Most of our neighbors grow Zinfandel, for which the Shenandoah Valley is best known. My Mom’s vineyard is Sangiovese which we planted in 1995 at the behest of our neighbors at Vino Noceto, who bought all our fruit for years. More recently, they have cut back on purchased fruit, and some of this vineyard's production became available for my use.
I began prepping this vineyard during breaks from school in the early '90s. The first order of business was to rip out an enormous amount of rock, mostly in the form of VW sized granite boulders that would otherwise have made trenching, planting and cultivation impossible. All the rock in this vineyard is distributed throughout the deep, iron-rich, granitic, coarse, sandy loam topsoil. Unlike a situation in which bedrock forms a continuous layer below the topsoil and acts as a barrier to root penetration, the vines (if you can get them in the ground) love growing around the boulders deep into this very fertile and well drained red dirt.

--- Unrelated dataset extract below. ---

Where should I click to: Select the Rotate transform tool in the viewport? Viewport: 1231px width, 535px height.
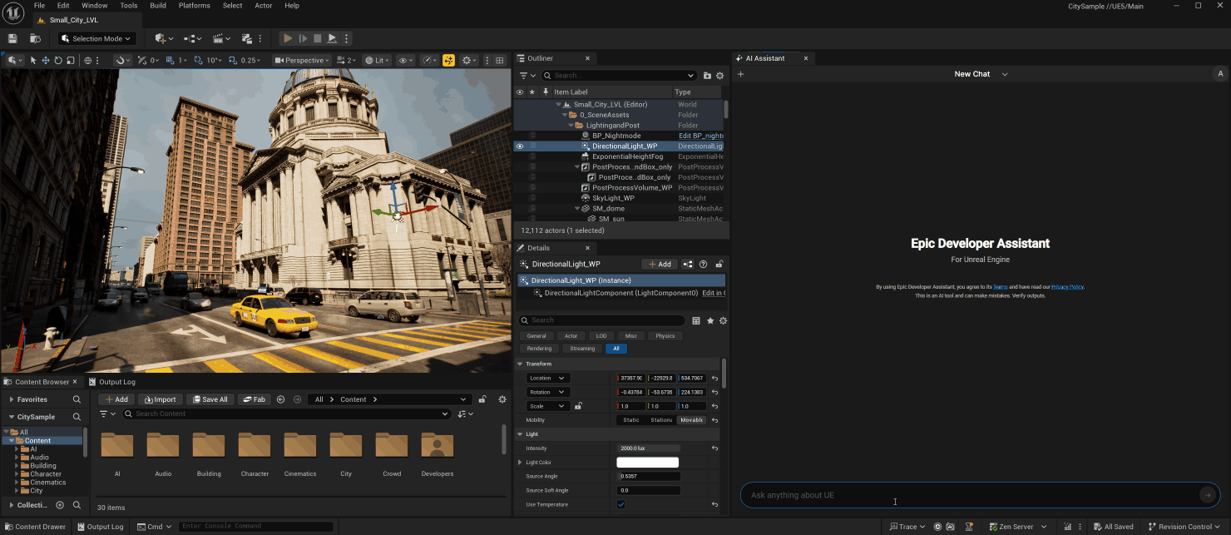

We chose a semi-drought resistant rootstock, 110R, for grafting. The downside of drought resistance is usually abundant vigor, and I probably wouldn't make the same choice over again. Sangiovese, by itself, tends to be vigorous, and pairing it with a vigorous rootstock on vigorous soil was a bit much. It's taken 20 years for this vineyard to shed it's youthful exuberance and settle into a more manageable middle age.
The vines are cordon pruned, and we train the shoots up through the wires of a vertically-shoot-positioned (VSP) trellis. Now that the vines have calmed down, we don't have to do much hedging to maintain an open canopy. We drop some fruit to avoid crowding, but the vineyard has become pretty good at self-regulating to about 4 tons per acre.
I had planted another two acres of Syrah on this site in 2001. It was short-lived, however, as it came from the nursery with both a virus and a fungus. 2007 was the last good vintage for that block. As much as I had liked that fruit, I had had to pick the syrah in early September to avoid overripeness and the jammy quality I don't like. Reluctantly, I decided that this is a hotter site than suits the style of syrah I want to make, and I haven't re-planted that block.
The signature of this site, across both the Syrah and the Sangiovese, seems to be an iron mineral tang -- something it shares with a number of other Shenandoah Valley wines.